Em um novo estudo de pacientes com COVID-19 grave (SARS-CoV-2) hospitalizado em ventiladores, os pesquisadores descobriram que deitar de bruços era melhor para os pulmões. A carta de pesquisa foi publicada on-line no American Journal of Respiratory and Critical Care Medicine da American Thoracic Society.

Em "Recrutabilidade pulmonar na síndrome da angústia respiratória aguda associada a CoV-2: um estudo observacional de centro único", Haibo Qiu, MD, Chun Pan, MD e co-autores relatam um estudo retrospectivo do tratamento de 12 pacientes no Hospital Wuhan Jinyintan, na China, com grave síndrome do desconforto respiratório agudo relacionado à infecção por COVID-19 (SDRA), assistida por ventilação mecânica. Drs. Qiu e Pan foram responsáveis ​​pelo tratamento desses pacientes, que foram transferidos de outros centros de tratamento para o Hospital Jinyintan.

A maioria dos pacientes admitidos na UTI com COVID-19 confirmado desenvolveu SDRA.

O estudo observacional ocorreu durante um período de seis dias na semana de 18 de fevereiro de 2020.

"Este estudo é a primeira descrição do comportamento dos pulmões em pacientes com COVID-19 grave que necessitam de ventilação mecânica e recebem pressão positiva", disse Dr. Qiu, professor do Departamento de Medicina Intensiva do Hospital Zhangda, Escola de Medicina do Sudeste. Universidade, Nanquim, China. "Isso indica que alguns pacientes não respondem bem à alta pressão positiva e respondem melhor ao posicionamento de bruços na cama (voltado para baixo)".

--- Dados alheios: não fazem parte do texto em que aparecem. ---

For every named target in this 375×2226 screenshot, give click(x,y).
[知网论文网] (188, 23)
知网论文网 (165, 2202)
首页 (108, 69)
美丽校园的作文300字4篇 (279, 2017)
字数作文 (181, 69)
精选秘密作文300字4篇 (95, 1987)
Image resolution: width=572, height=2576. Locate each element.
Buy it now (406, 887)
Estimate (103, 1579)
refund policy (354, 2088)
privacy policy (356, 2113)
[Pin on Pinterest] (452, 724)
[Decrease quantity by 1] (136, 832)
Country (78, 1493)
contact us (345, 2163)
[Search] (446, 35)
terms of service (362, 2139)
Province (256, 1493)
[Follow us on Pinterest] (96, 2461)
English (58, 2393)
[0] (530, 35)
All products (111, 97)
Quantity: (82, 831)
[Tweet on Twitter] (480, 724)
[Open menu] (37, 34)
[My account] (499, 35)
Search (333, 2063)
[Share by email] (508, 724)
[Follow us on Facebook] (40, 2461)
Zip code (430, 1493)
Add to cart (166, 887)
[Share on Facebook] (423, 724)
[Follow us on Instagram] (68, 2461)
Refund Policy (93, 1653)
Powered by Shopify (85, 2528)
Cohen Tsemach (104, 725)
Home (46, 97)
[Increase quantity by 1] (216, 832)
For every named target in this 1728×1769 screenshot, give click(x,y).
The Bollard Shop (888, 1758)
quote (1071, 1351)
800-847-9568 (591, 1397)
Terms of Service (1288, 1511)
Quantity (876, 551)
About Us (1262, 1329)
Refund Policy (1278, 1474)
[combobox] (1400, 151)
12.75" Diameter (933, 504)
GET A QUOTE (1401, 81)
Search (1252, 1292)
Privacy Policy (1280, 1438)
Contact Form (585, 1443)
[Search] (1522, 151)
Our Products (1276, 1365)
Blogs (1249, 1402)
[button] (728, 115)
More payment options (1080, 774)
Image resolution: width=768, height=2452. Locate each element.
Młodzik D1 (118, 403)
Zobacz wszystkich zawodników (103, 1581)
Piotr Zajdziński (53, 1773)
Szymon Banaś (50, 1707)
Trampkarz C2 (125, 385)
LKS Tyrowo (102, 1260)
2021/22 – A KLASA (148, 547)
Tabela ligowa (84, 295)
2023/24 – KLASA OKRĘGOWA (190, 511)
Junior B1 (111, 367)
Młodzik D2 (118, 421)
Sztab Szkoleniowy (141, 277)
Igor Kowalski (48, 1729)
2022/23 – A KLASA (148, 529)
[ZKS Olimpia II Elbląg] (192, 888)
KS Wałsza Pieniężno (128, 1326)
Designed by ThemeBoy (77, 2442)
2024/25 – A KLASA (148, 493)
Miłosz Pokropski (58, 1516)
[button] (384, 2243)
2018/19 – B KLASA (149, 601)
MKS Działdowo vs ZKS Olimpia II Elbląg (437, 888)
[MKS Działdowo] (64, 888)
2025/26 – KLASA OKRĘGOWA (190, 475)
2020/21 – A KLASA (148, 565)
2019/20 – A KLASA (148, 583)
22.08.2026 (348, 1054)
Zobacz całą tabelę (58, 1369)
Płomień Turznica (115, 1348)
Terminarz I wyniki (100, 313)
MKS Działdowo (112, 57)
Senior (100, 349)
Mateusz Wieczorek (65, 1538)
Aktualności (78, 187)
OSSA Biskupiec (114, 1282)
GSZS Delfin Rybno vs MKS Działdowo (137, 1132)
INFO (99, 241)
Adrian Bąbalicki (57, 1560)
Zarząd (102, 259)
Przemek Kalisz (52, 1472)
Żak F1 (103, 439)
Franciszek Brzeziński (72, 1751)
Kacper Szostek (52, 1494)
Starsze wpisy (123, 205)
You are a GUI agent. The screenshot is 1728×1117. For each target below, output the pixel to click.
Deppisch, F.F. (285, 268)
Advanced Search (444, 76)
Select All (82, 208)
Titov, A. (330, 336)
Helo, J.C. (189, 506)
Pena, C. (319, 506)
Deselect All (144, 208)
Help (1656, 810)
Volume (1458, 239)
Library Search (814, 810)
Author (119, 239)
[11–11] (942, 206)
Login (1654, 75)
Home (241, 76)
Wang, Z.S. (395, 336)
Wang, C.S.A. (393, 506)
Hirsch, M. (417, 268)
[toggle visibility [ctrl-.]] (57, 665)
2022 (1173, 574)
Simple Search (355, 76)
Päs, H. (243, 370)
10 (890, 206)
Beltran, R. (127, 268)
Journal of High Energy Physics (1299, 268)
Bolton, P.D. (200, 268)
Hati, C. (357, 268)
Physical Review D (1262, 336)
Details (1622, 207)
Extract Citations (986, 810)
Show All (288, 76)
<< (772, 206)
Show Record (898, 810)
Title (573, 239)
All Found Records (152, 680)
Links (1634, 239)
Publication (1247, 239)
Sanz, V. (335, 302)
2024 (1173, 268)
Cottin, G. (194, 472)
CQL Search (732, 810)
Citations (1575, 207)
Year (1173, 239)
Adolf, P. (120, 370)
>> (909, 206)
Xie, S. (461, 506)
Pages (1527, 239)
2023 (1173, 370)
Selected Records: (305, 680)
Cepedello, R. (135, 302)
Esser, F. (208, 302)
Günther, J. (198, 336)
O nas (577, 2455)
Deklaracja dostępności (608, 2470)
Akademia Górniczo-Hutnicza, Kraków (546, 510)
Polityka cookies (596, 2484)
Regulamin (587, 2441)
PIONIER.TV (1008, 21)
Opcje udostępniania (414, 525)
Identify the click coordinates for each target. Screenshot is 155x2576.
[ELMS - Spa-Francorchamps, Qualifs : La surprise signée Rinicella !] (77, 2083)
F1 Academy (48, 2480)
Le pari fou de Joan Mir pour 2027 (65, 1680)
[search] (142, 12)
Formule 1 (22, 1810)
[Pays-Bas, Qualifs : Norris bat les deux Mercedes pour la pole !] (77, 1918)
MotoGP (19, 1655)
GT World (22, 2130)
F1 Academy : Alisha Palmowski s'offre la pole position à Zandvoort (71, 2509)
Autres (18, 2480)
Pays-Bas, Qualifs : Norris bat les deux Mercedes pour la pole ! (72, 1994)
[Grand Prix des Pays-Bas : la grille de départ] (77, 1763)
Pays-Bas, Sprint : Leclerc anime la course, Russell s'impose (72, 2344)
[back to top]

Os médicos de Wuhan usaram um índice, a taxa de recrutamento / inflação, que mede a resposta dos pulmões à pressão (capacidade de recrutamento pulmonar). Membros da equipe de pesquisa, Lu Chen, Ph.D., e Laurent Brochard, Ph.D., HDR, da Universidade de Toronto, desenvolveram esse índice antes deste estudo.

Os pesquisadores avaliaram o efeito do posicionamento corporal. O posicionamento prona foi realizado por períodos de 24 horas em que os pacientes apresentavam níveis persistentemente baixos de oxigenação sanguínea. O fluxo de oxigênio, o volume pulmonar e a pressão das vias aéreas foram medidos por dispositivos nos ventiladores dos pacientes. Outras medidas foram tomadas, incluindo a aeração de suas passagens aéreas e cálculos foram feitos para medir a capacidade de recrutamento.

Sete pacientes receberam pelo menos uma sessão de posicionamento prono. Três pacientes receberam posicionamento prono e ECMO (suporte de vida, substituindo a função do coração e pulmões). Três pacientes morreram.

Os pacientes que não receberam posicionamento prono apresentaram baixa capacidade de recrutamento pulmonar, enquanto a alternância do posicionamento supino (face para cima) e prona estava associada ao aumento da capacidade de recrutamento pulmonar.

Os pacientes que não receberam posicionamento prono apresentaram baixa capacidade de recrutamento pulmonar, enquanto a alternância do posicionamento supino (face para cima) e prona ( face para baixo), estava associada ao aumento da capacidade de recrutamento pulmonar.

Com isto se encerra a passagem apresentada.